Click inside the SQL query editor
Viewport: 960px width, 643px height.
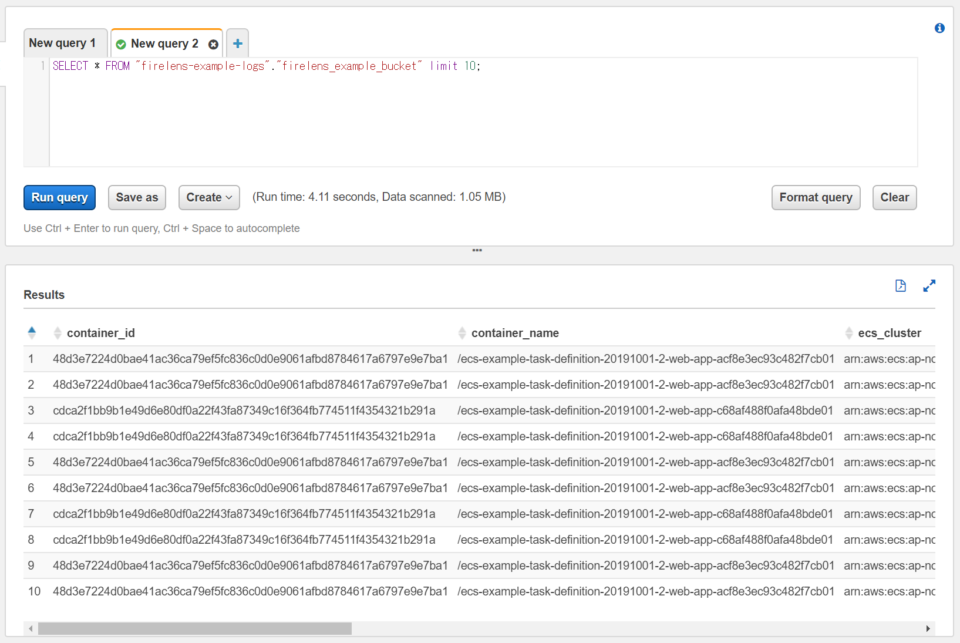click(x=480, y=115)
:::
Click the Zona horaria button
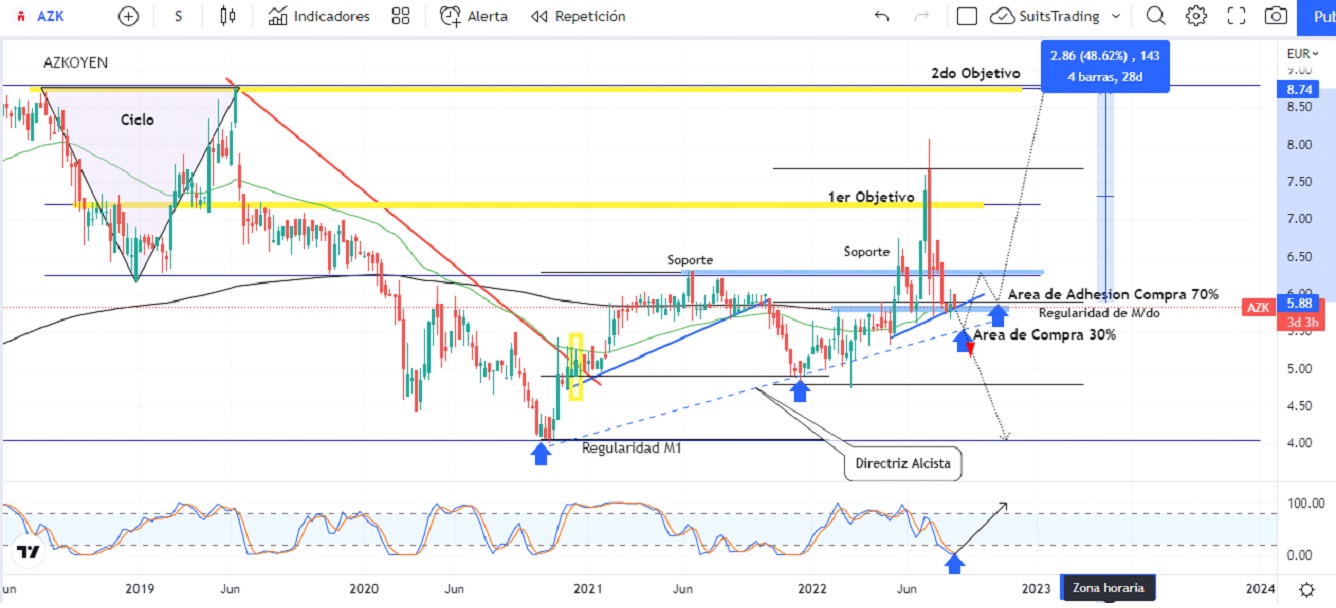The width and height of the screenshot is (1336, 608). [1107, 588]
:::
» Task directions: Rewrite the material as a JSON list of strings, one string per line and no blank lines, starting with the line with "Click inside the SQL query editor" and going on through the line with "click(x=480, y=115)". Leave the pictures out of the answer.

» Problem solution:
[
  "Click inside the SQL query editor",
  "Viewport: 960px width, 643px height.",
  "click(x=480, y=115)"
]